[Data extracts — start]

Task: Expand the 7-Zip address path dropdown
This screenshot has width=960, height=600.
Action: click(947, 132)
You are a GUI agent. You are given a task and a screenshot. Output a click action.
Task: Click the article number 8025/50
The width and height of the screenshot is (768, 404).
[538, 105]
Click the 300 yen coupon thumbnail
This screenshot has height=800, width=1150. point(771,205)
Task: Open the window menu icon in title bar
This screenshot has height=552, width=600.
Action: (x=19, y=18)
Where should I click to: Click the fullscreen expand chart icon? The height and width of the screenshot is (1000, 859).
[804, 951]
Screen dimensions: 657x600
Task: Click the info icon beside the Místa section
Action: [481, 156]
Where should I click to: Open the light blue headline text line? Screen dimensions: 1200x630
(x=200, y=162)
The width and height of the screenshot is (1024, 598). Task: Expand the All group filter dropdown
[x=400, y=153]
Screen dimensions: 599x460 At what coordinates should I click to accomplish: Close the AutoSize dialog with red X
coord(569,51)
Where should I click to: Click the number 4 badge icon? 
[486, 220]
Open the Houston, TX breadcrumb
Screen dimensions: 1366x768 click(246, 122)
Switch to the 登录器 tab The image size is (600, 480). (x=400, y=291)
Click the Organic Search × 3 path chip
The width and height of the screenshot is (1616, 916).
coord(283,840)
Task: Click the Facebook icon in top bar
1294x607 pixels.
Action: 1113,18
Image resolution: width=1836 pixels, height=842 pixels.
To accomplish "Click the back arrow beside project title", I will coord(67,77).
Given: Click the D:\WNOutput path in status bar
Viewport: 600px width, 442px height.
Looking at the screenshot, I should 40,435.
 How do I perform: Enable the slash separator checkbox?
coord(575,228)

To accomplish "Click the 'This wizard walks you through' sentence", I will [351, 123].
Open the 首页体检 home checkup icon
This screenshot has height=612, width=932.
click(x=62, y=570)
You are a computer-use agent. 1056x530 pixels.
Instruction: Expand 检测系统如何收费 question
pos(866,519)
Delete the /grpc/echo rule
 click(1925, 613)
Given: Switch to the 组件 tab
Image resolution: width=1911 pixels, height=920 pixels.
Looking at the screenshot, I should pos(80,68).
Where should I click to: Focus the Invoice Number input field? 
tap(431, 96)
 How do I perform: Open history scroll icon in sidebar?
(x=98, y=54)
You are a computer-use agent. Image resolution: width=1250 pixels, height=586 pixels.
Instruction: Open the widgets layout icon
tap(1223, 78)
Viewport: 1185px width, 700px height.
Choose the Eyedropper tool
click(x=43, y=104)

[Data extracts — finish]

- Problem to work on -
Using the records above, select and copy every line that has the word "path".

- Answer to the problem -
Task: Expand the 7-Zip address path dropdown
Click the Organic Search × 3 path chip
Given: Click the D:\WNOutput path in status bar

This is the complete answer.